In the face of California’s looming sweepstakes gaming shutdown on Jan. 1, 2026, three more sweepstakes casinos are closing permanently.
LuckyStars Casino, OnPoint Casino, and Turbo Stakes Casino are informing their players via a notice on their sites that they will shutter in November.
They become the fourth, fifth, and sixth known sweepstakes casinos to shut down following the passage of California Assembly Bill 831, which will outlaw sweeps gaming in the state starting in 2026, eliminating the top source of revenue for the vast majority of sweeps gaming sites in the United States.
Process features a 15-day ‘Shutdown Period’
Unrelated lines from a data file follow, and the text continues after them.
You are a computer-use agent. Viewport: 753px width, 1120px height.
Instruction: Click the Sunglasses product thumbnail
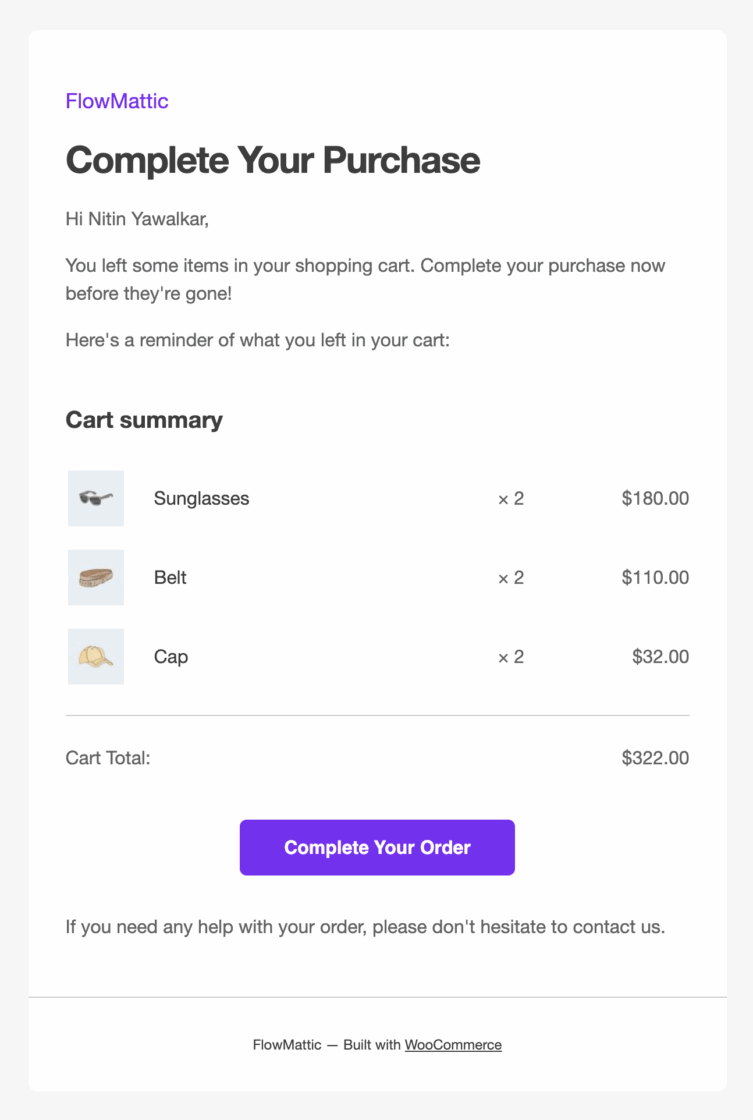coord(96,498)
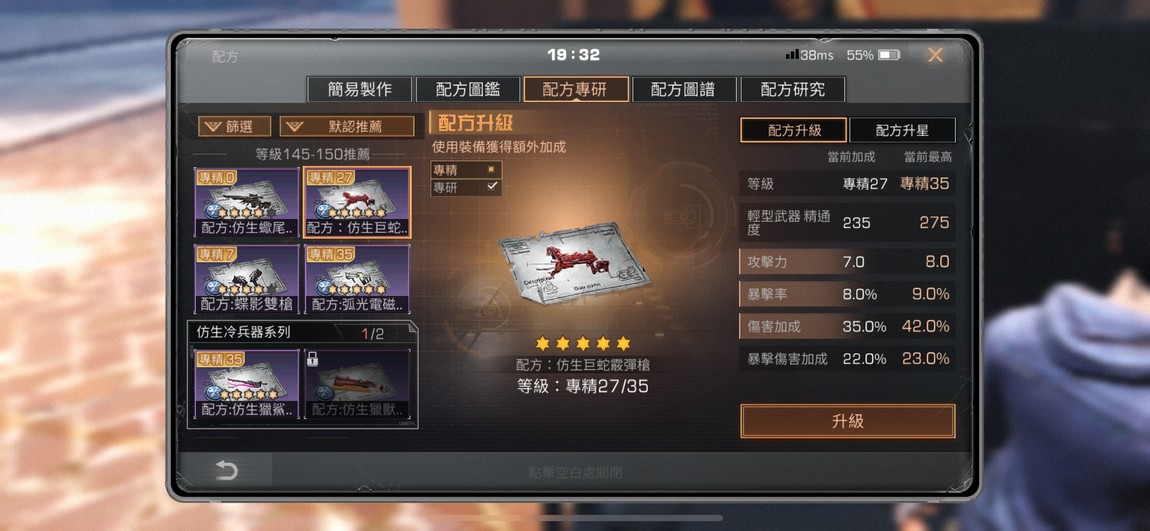Image resolution: width=1150 pixels, height=531 pixels.
Task: Toggle the 專研 checkbox
Action: pyautogui.click(x=492, y=187)
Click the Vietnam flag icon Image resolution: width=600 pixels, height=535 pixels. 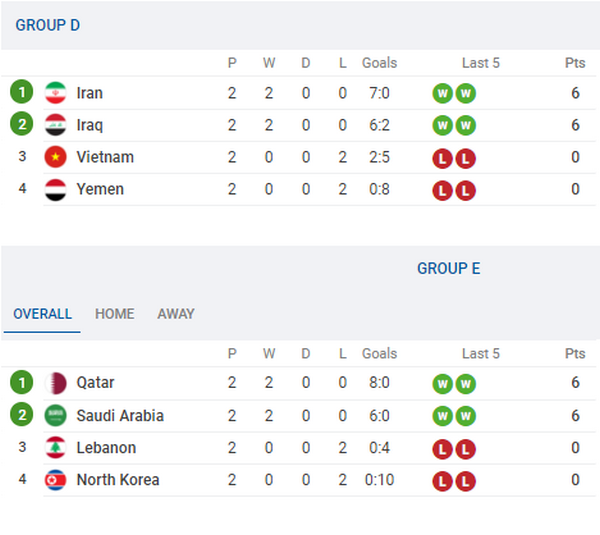[55, 157]
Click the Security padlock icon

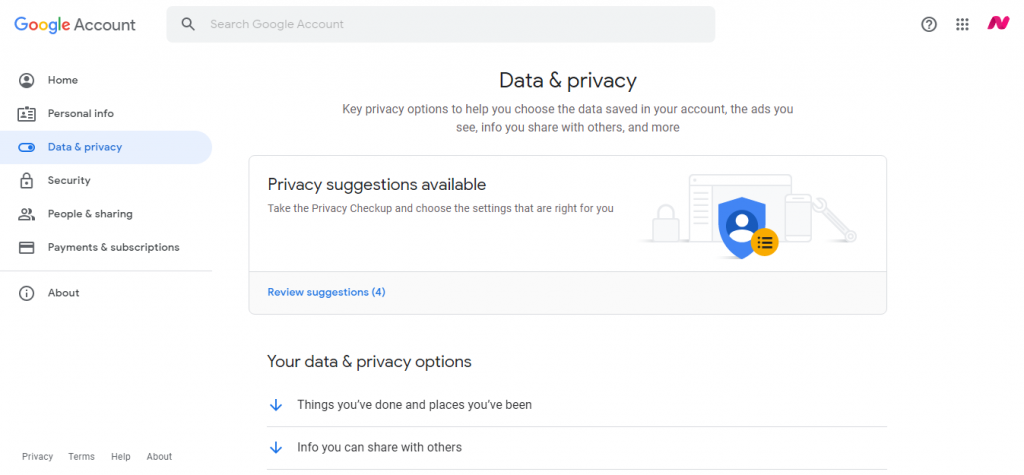point(26,180)

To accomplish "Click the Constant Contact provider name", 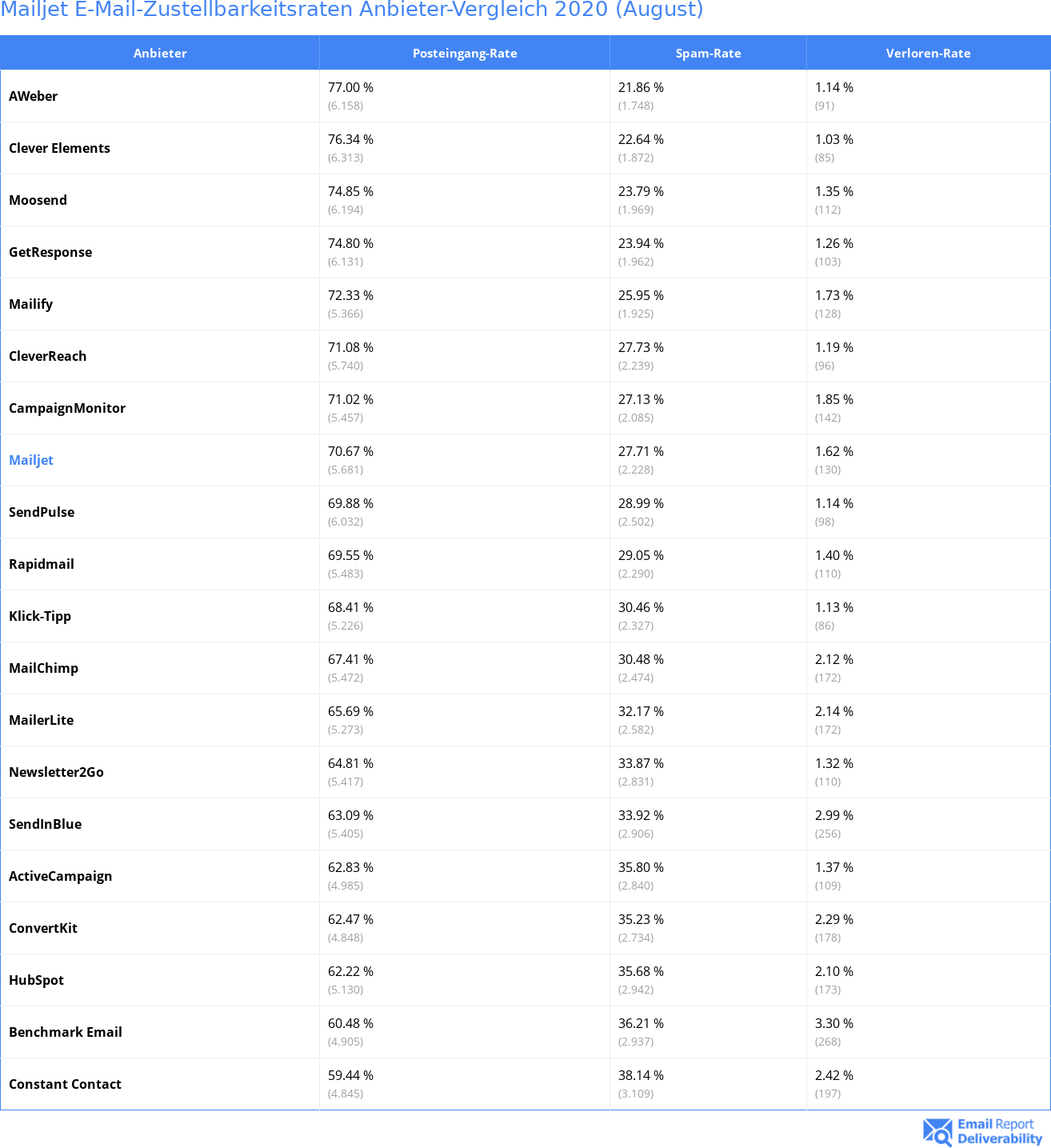I will pos(65,1084).
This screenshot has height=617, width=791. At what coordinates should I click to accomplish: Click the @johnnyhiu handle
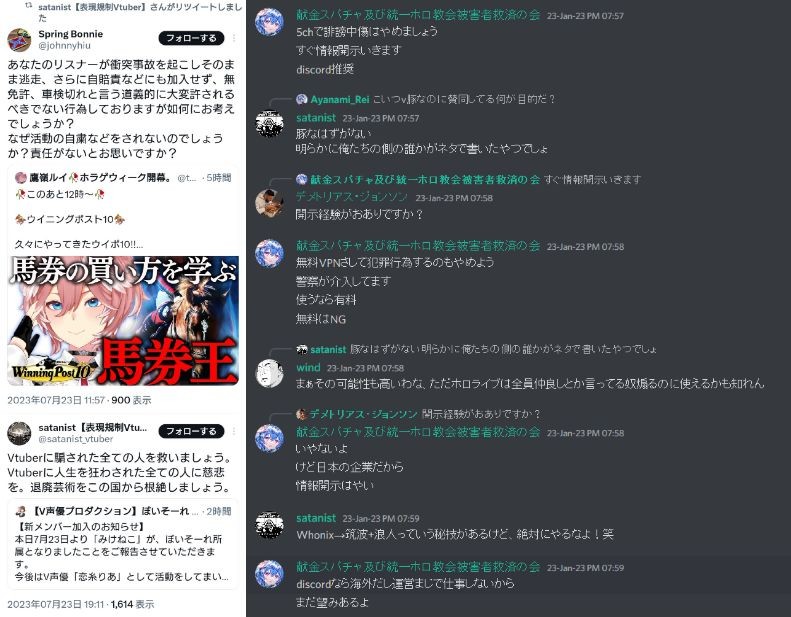coord(65,45)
Players accessing LuckyStars, OnPoint, and Turbo Stakes currently are greeted with a message they must acknowledge before getting to the homepage. All three sites are operated by a company that’s identified as SWPMSystem LLC or SWPMTECH LLC, depending on the site. But it’s clearly the same company or companies owned by the same parent entity, given the uniform shutdown message.
That message reads:
We would like to inform you that [sweeps casino name] will be permanently shutting down and discontinuing its services. This notice serves as the official Shutdown Notice in writing and is issued in accordance with our updated Terms & Conditions and Sweep Rules.
Shutdown Process
- New users are not able to register for an Account during the Shutdown Period.
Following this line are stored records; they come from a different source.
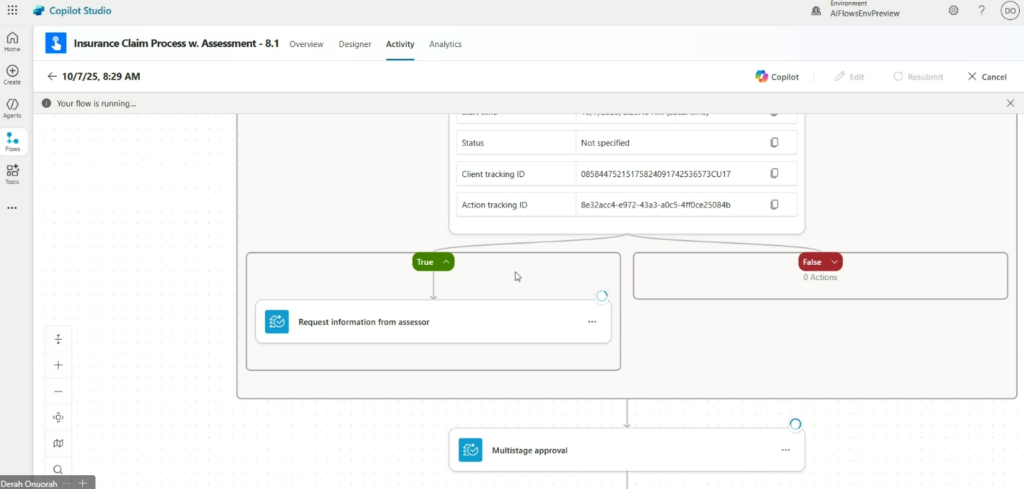Switch to the Designer tab
This screenshot has width=1024, height=489.
pyautogui.click(x=354, y=44)
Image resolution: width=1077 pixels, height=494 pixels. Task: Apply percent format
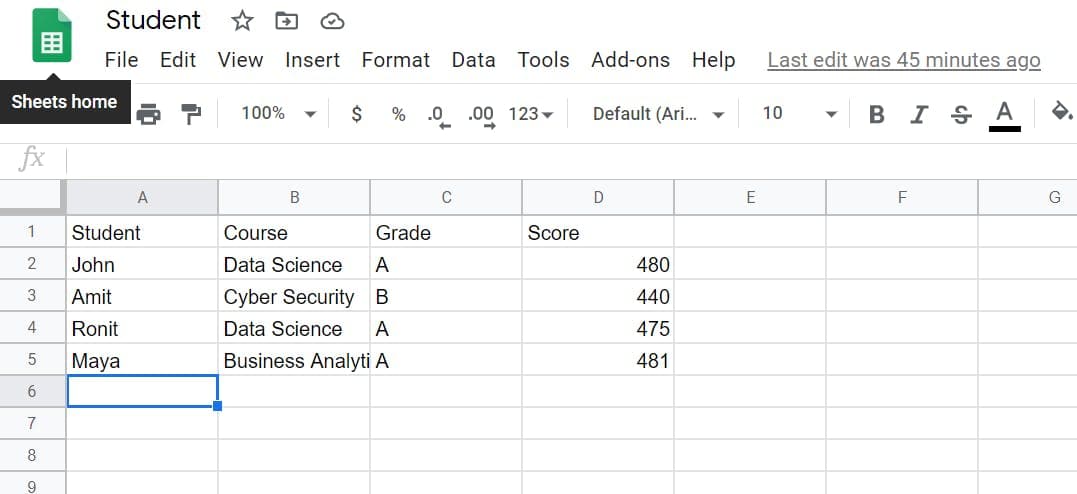tap(398, 114)
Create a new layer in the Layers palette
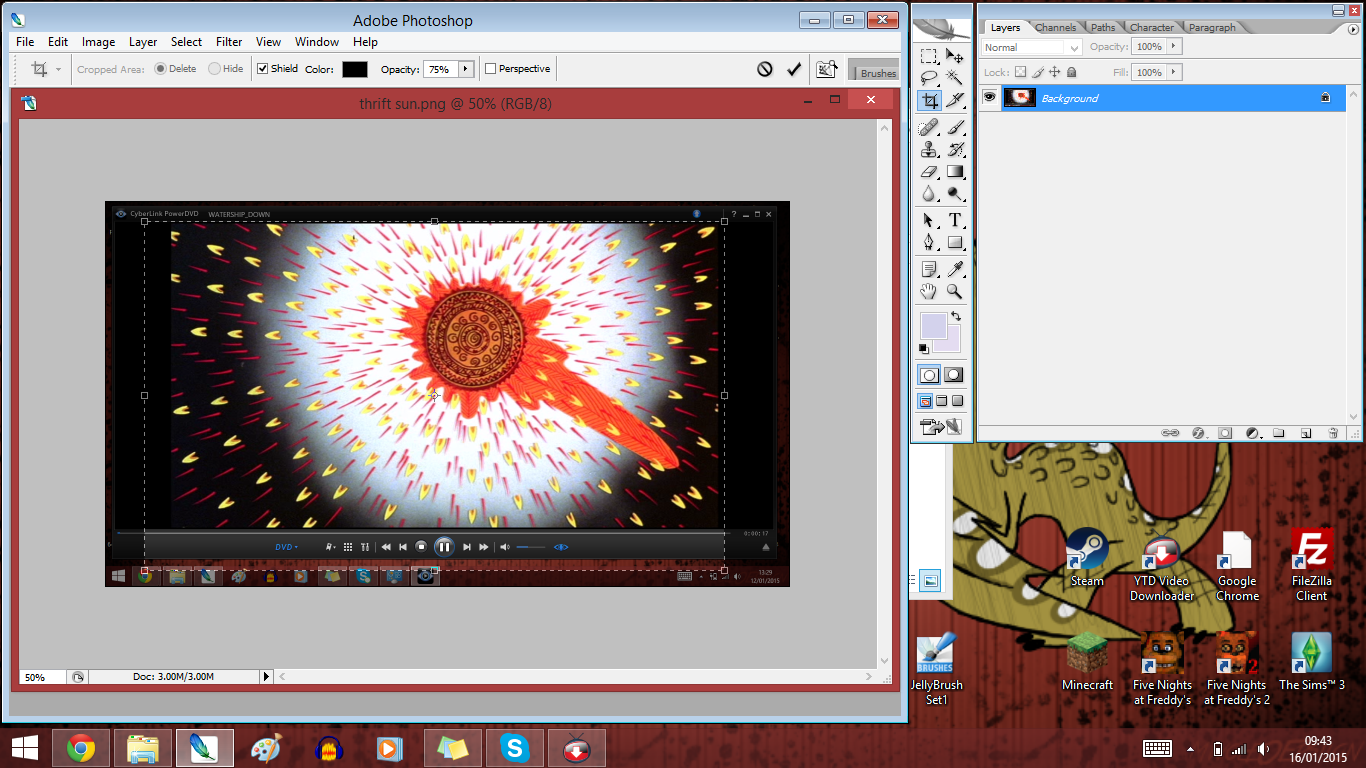Screen dimensions: 1366x768 1306,433
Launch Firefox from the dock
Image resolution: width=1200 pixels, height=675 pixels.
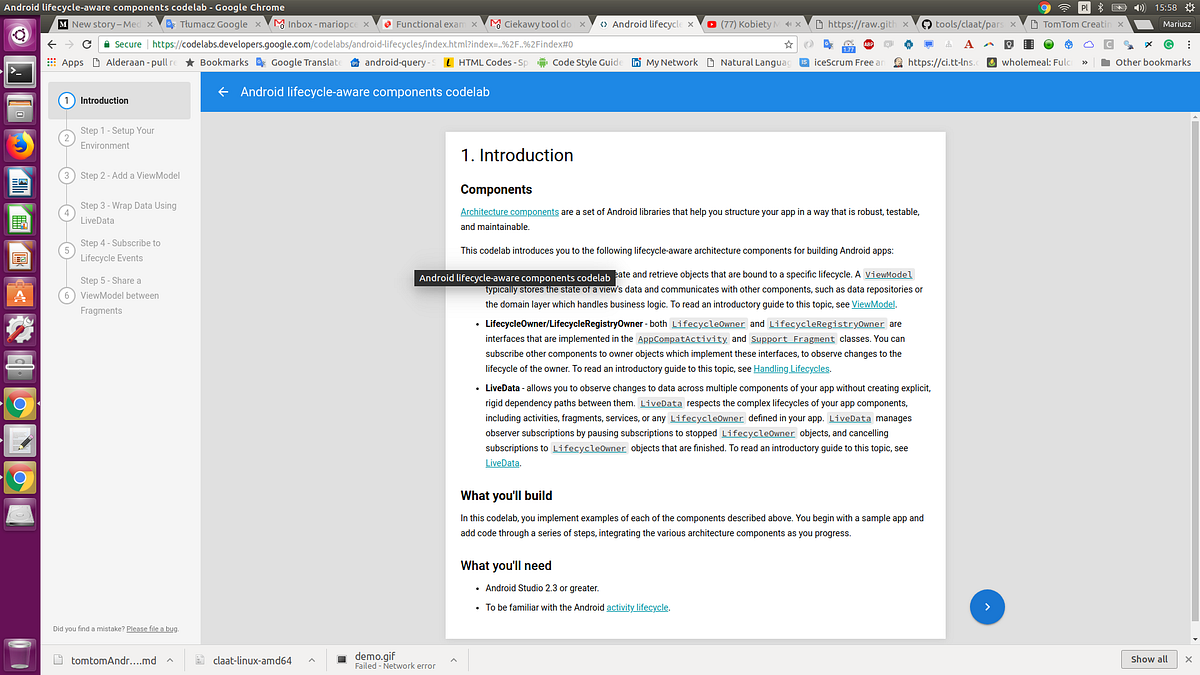pos(20,145)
- You may continue to use your existing Gold Coins (GCO, TICO OR GC) for gameplay for fifteen calendar days from the date of this notice (“ Shutdown Period ”).
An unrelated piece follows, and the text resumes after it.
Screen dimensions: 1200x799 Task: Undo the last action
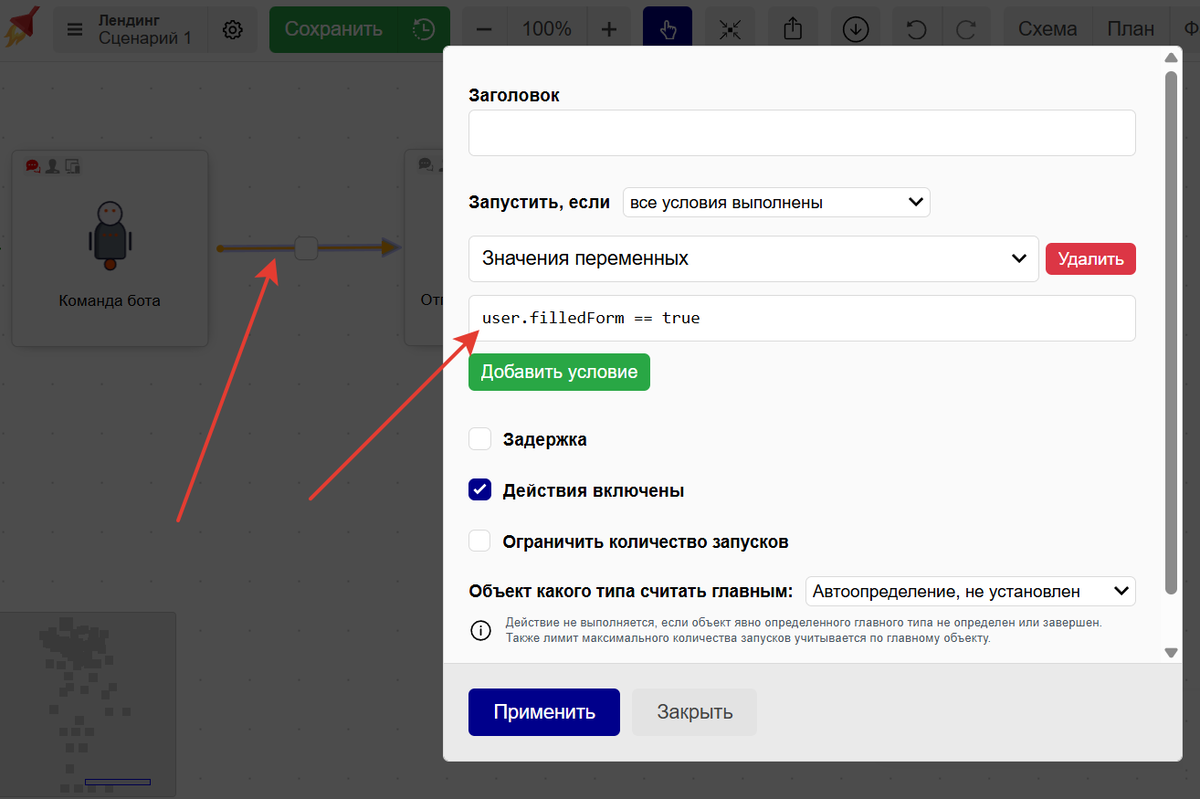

- You will not be able to purchase additional Gold Coins (GCO, TICO OR GC) during the Shutdown Period. You will not be able to receive any additional Sweep Coins (SC, FICO, or FC) by any means during the Shutdown Period.
- Sweep Coins (SC, FICO OR FC) may not be used to enter Promotions during the Shutdown Period.
- Users who won Prizes prior to the beginning of the Shutdown Period may redeem them by submitting a request at any time during the Shutdown Period. All such requests will be duly processed and paid by us in the ordinary course and within the standard processing timeframes applied by us and/or our Payment Providers.
- Any Prizes for which a redemption request has not been submitted by the end of the Shutdown Period will be deemed forfeited and terminated in conjunction with the closure of your Account.
As a matter of clarification:
- Users with suspended or terminated Accounts remain ineligible for gameplay or prize redemption during the Shutdown Period.
- Users who have limited their access under our Responsible Social Gaming Policy shall remain limited for the duration of such restriction, including during the Shutdown Period.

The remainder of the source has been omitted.